Provided material
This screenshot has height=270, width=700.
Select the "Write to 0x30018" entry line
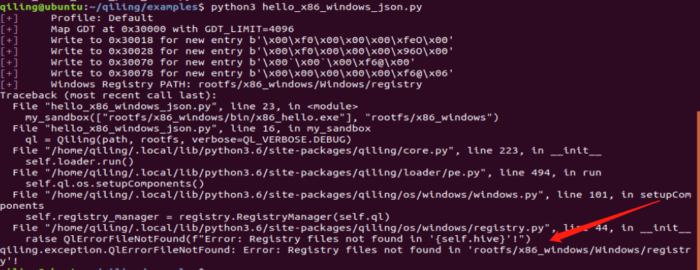point(252,40)
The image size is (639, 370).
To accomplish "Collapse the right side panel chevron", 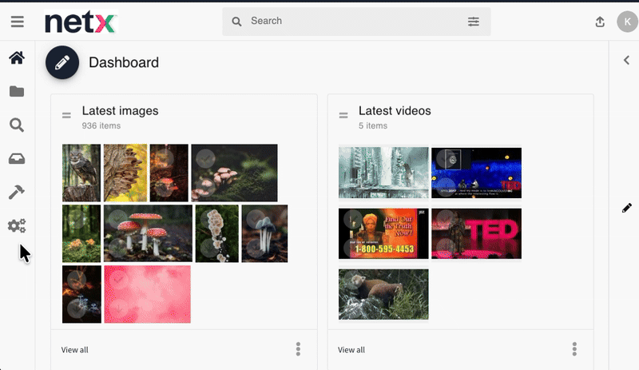I will pyautogui.click(x=626, y=61).
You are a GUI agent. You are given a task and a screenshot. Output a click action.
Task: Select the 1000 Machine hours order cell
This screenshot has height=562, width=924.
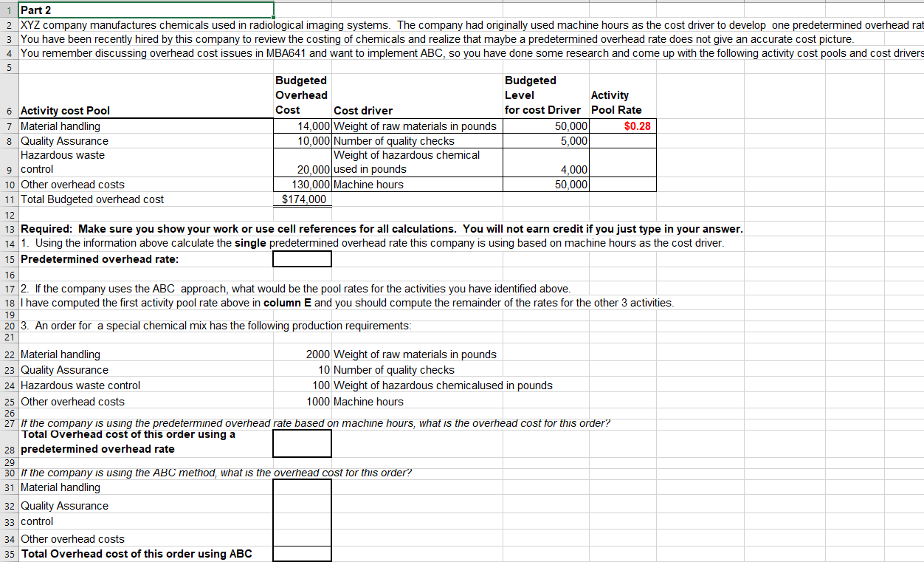302,402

Work task
Reproduce verbatim every line starting at the line that holds "You are a GUI" and ending with the final line of the data; omit the pictures.

Response below
You are a GUI agent. You are given a task and a screenshot. Output a click action.
Task: Select the 1000 Machine hours order cell
This screenshot has height=562, width=924.
302,402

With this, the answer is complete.